The cunning strategist spoke coldly because he perceived that his coldness provoked me and that coldness could slay me, “How could I have brought you back to life without killing her?”

“Rubbish!”

It cost me a heroic effort to spit out this word, even though I knew how silly it sounded. I was certain “rubbish” was something I had uttered and not something he had said. It seems the wily strategist sensed my impotence, for he brazenly demonstrated his mastery over the tongue. “Don’t you know that it was her death that restored you to life? Don’t you know that the birth of children presupposes the destruction of their mothers?”

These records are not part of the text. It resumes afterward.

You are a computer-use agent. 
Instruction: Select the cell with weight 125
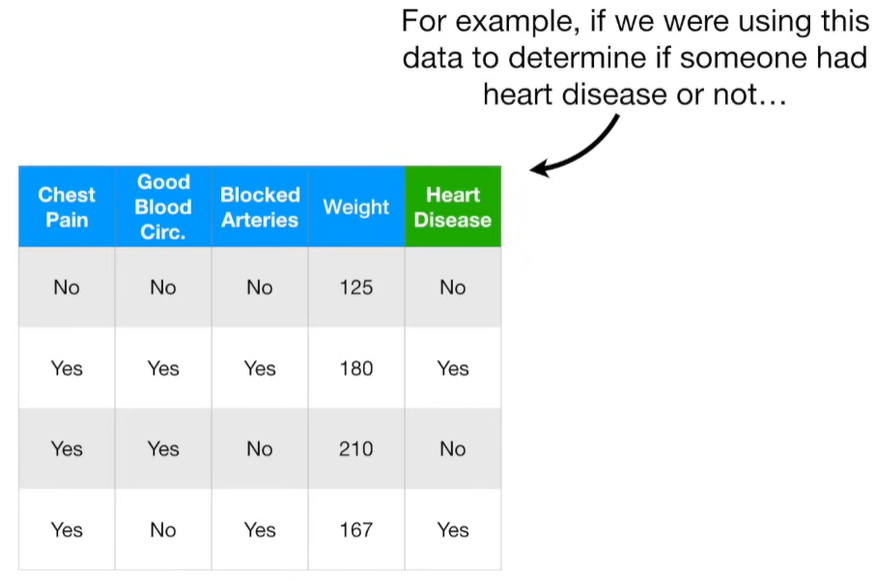(x=356, y=288)
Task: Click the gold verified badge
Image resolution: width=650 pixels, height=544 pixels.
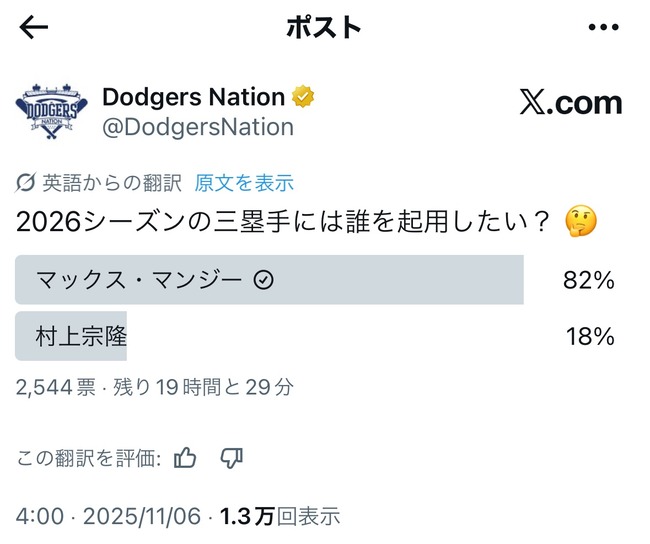Action: click(x=304, y=97)
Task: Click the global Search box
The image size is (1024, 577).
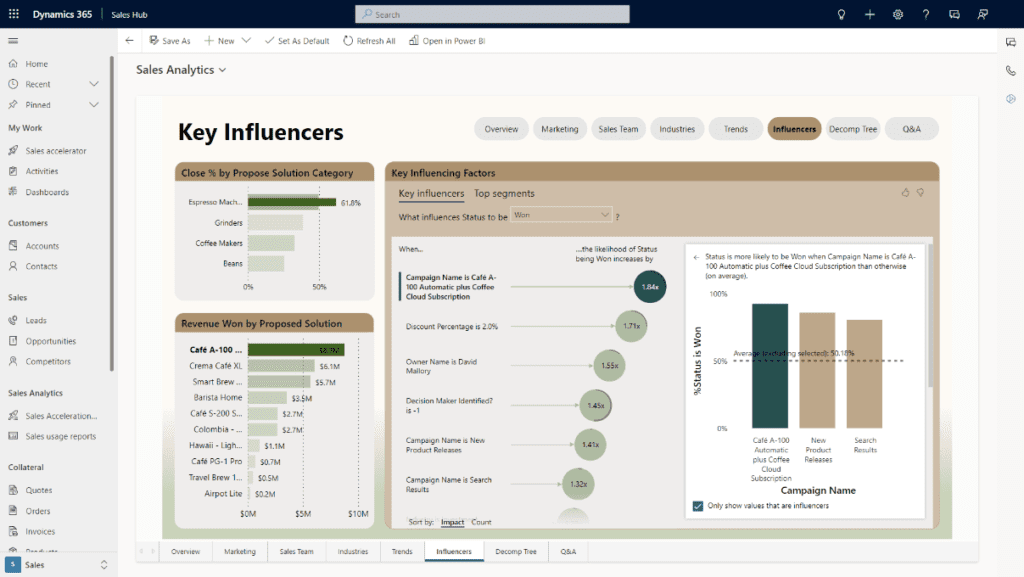Action: tap(491, 13)
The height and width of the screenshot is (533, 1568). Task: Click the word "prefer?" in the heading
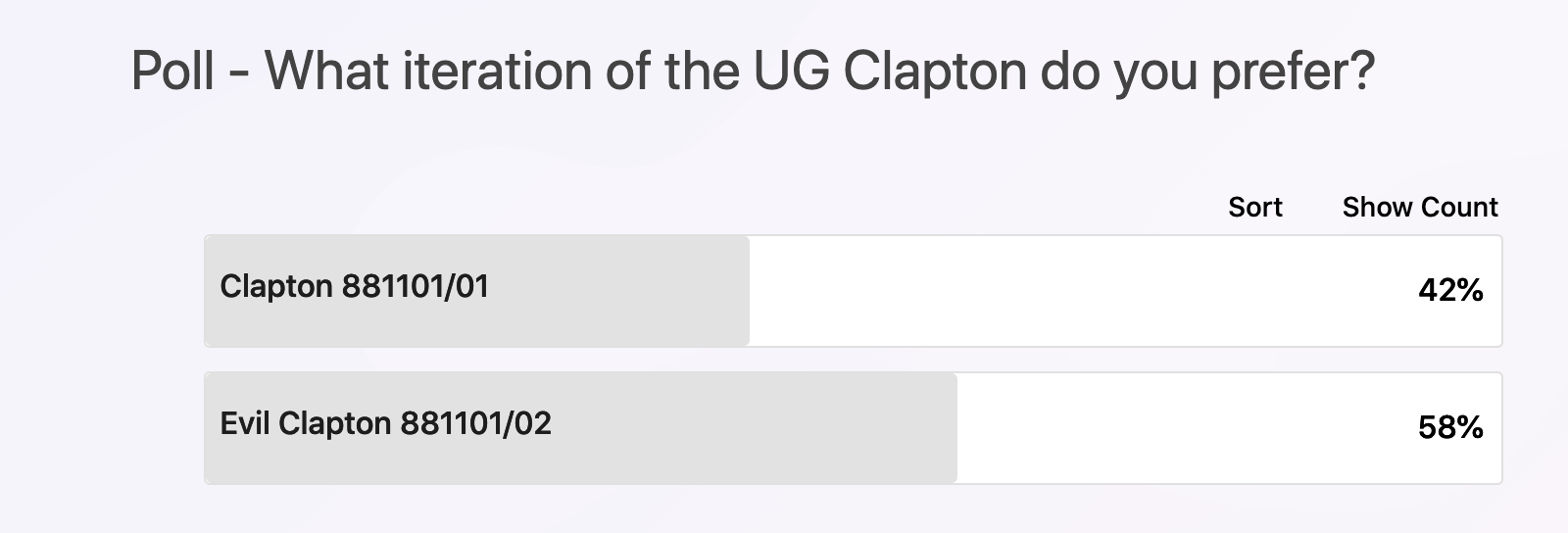click(x=1293, y=72)
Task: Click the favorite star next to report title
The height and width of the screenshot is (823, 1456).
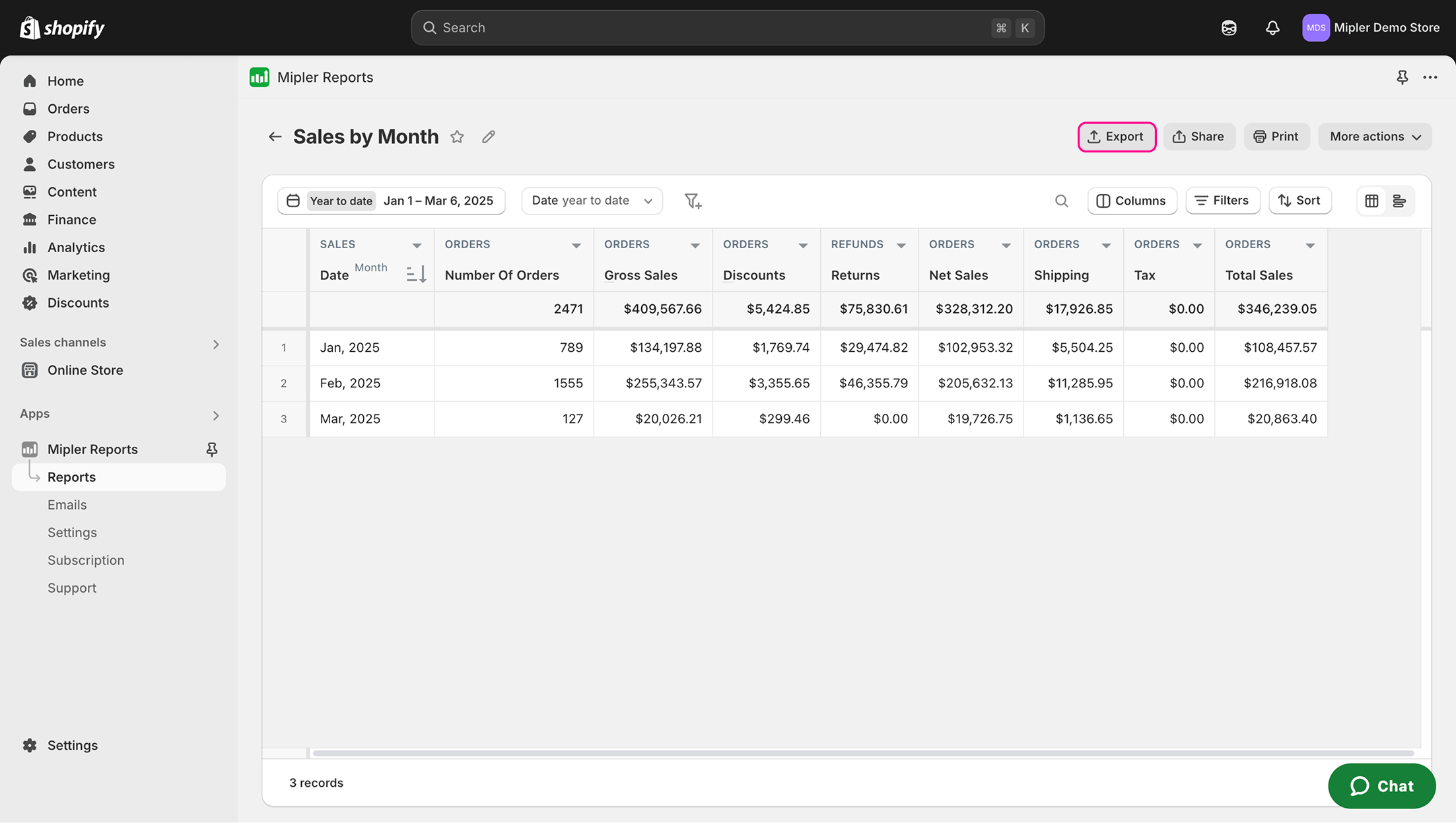Action: 457,137
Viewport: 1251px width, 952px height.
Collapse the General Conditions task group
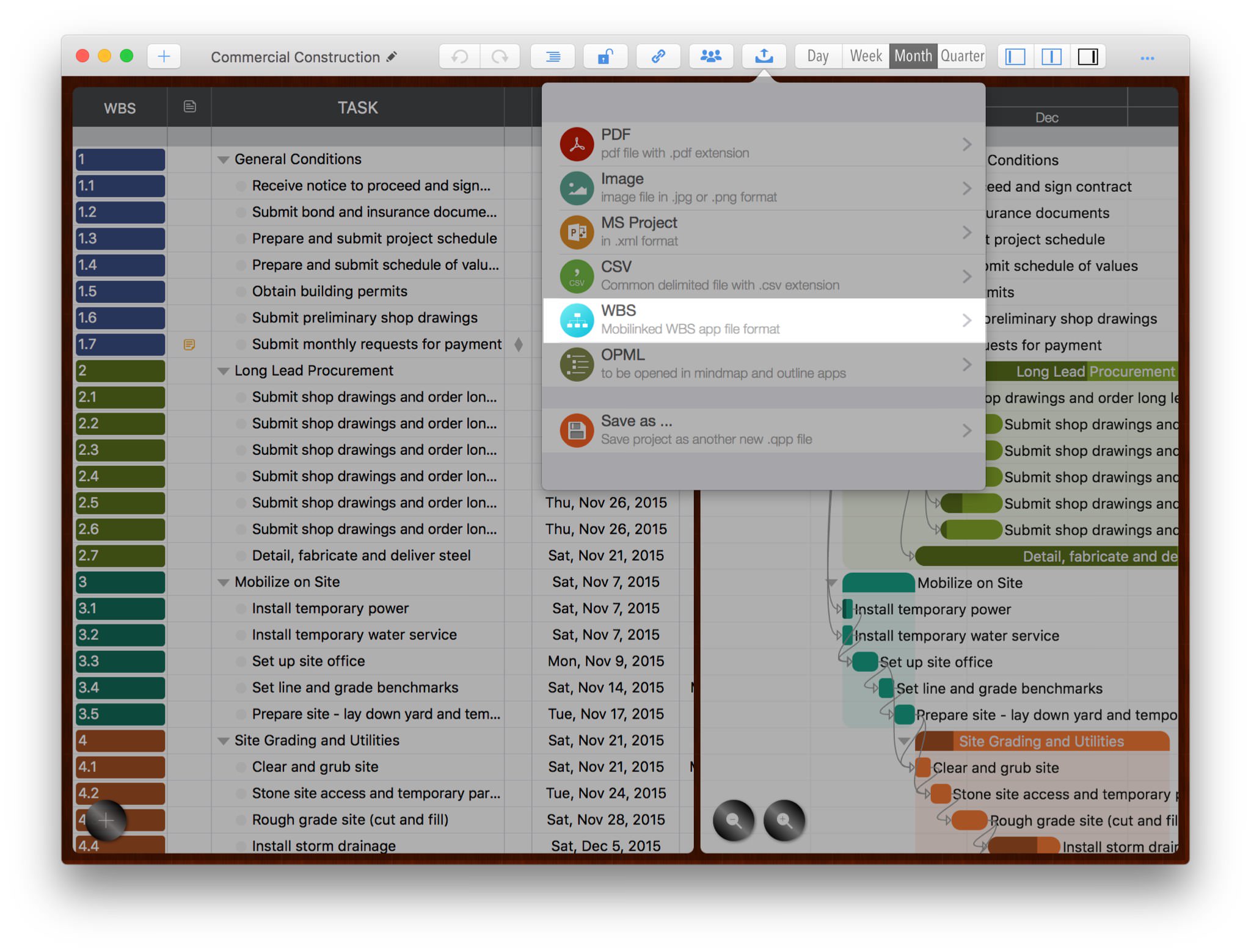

I heard this statement but did not understand its import. I did not understand, because I suddenly woke up, just as I once woke up to find myself imprisoned by my mother’s embrace. I had stammered then, because I had been deprived of the use of my tongue. So, speaking for me, my mother had told the story, just as the priest was now speaking for me. The wily schemer seized the opportunity to monopolize the conversation. He talked and talked and talked, but I did not understand. Perhaps I did not understand because I did not listen. I did not listen because I was feverishly wrestling a knife from the sleeve of my robe. The fates had it that my dread knife should sink into his throat just when he had finished declaring: “This is the law of sacrifice!” So he became the sacrifice, because the weapon’s blade plunged deep into his throat. The plentiful, warm, viscous blood gushed out and stained my fingers, my wrist, and even my face, flowing down to soak the desert’s earth, which has been thirsty for millions of years. I had to wait a very long time to witness that haughty creature fall upon my lap: a wasted body, empty, and as light as a pile of feathers.